The key is to keep your nerves in check. Telling your audience you’re nervous will just terrify them to death since they’ll fear you’re about to pass out.

The following are some tips for dealing with nerves:

  • Get a lot of oxygen into your system before you speak, run on the spot, and swing your arms around like a lunatic. It extinguishes the stress hormones.
  • Speak to members of your audience when they enter or shortly before you take the stage. This deceives your brain into thinking you’re conversing with a group of buddies.
  • Keep a glass of water on hand in case your mouth becomes dry. One word of caution: do not consume alcohol. It may give you Dutch courage, but your listeners will mistakenly believe you’re speaking Dutch.


Your delivery must capture their attention from the start.

“Good morning, my name is Fred Smith, and I’m from Smith Associates,” don’t begin.
It’s a really boring way to start a presentation, even if your name is Smith. Start with some fascinating facts or anecdotes that are pertinent to your presentation.

Consider the audience as people; they will pay attentively if they believe you are speaking directly to them.

It keeps the individuals in the front row alert and ensures that those in the back get the message if you speak louder than usual. Surprisingly, it’s also beneficial to your nerves.


For those of you who are unfamiliar with it, it is a piece of software that allows you to create gorgeous visuals and text for projection onto a screen.

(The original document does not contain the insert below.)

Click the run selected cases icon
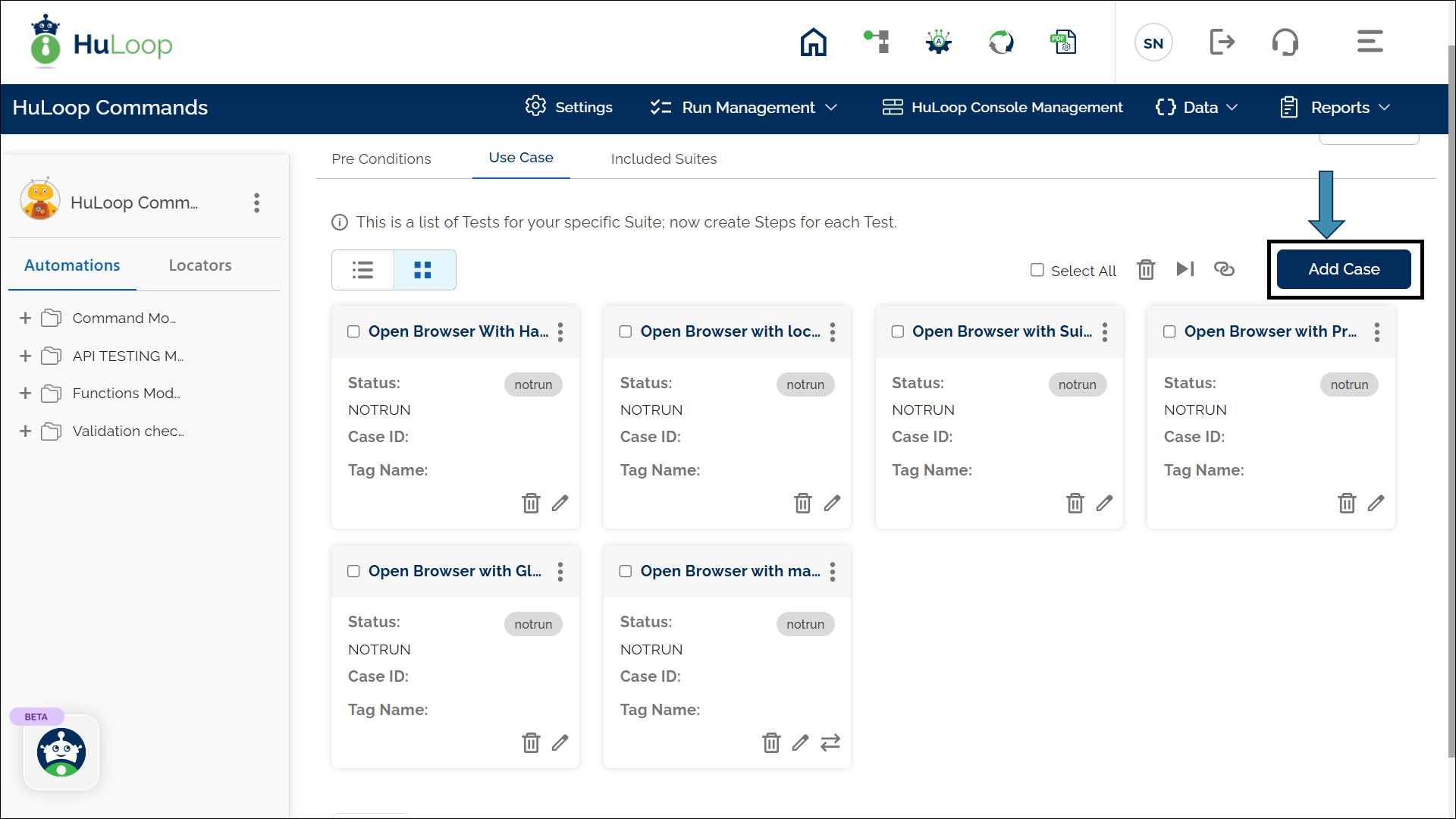Screen dimensions: 1456x819 (1185, 269)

I’m not a big fan of PowerPoint as a professional speaker. Too many speakers, in my opinion, rely on it to the point where it takes over the presentation. After all, you’re the most crucial aspect in this situation. If you want an audience to believe what you’re saying, they need to see the whites of your eyes.
The emphasis should be on you, not on the technology.

If you want to use PowerPoint, do so sparingly and make sure you’re not the only one pushing the buttons. Why not learn how to use the trusty old Flip Chart, as many experts do?

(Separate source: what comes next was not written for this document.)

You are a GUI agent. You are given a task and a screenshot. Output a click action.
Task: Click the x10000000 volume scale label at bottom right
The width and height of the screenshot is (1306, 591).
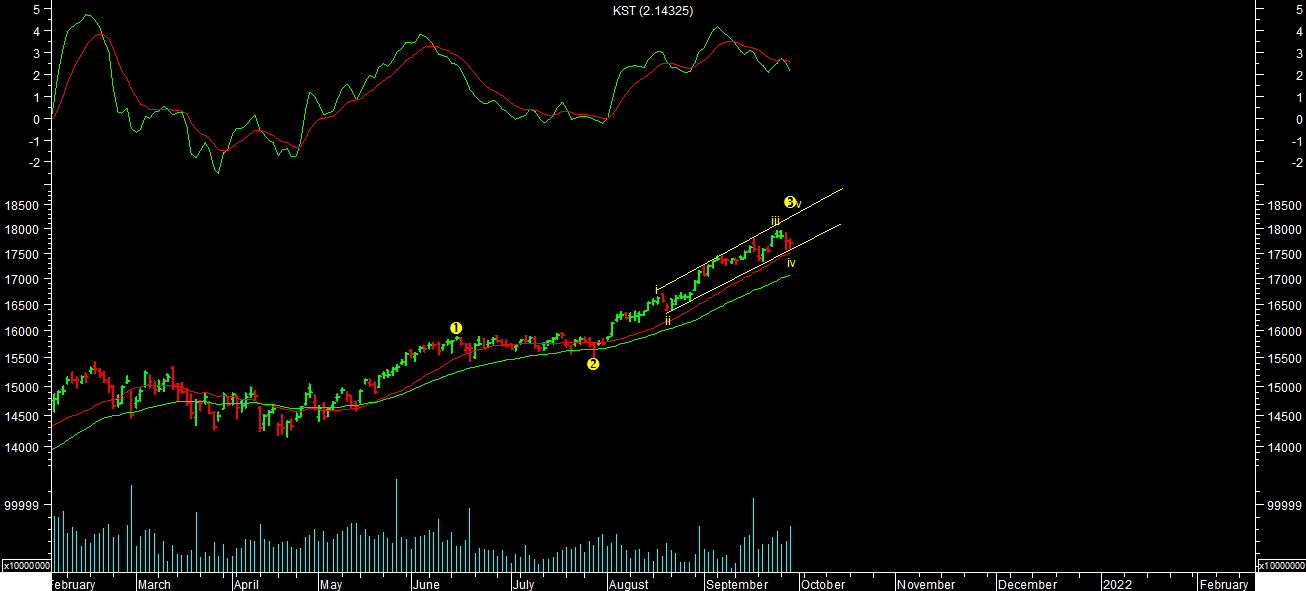[1280, 565]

This is what brings the audience to a halt. This is what motivates people to hire you or accept what you’re offering. When you combine this with a healthy dose of energy, enthusiasm, and emotion, you have the makings of a fantastic public speaker.

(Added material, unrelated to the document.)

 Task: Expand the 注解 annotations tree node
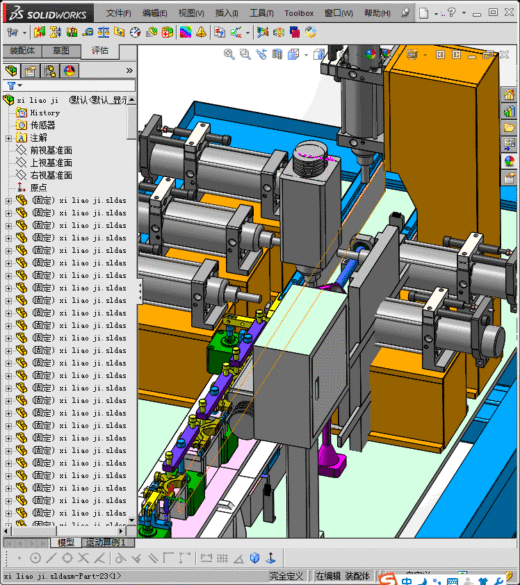(x=9, y=138)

Don’t start telling me, “I’m not that kind of person,” to give your presentation more oomph. There’s no need to go overboard, but you’re giving a presentation to get people to take action, not having a friendly talk in your living room.

Now that the P’s have been completed, let’s move on to the Q’s.


Decide when you’ll take them and let everyone know right away.
It’s better to take questions at the end of a short speech. If you take them as you go, you may become disoriented and lose your timing.

Never ever deal with the questions first and then summarize. Too many presentations end with questions, and the presentation as a whole falls hollow.

When a question is asked, repeat it to the entire audience and thank the person who asked it. It keeps everyone engaged, allows you time to think, and makes you appear intelligent and in command.


When you’re ahead, quit. Stick to the scheduled time; if you’ve been requested to speak for twenty minutes, only speak for nineteen minutes, and the audience will appreciate it. Keep in mind that quantity does not equal quality.

President Abraham Lincoln gave one of the most renowned addresses of all time, “The Gettysburg Address,” which lasted just over two minutes.

That’s my signal to quit while I’m ahead.
Now that you’ve read this, you’ll be able to overcome your fear of public speaking.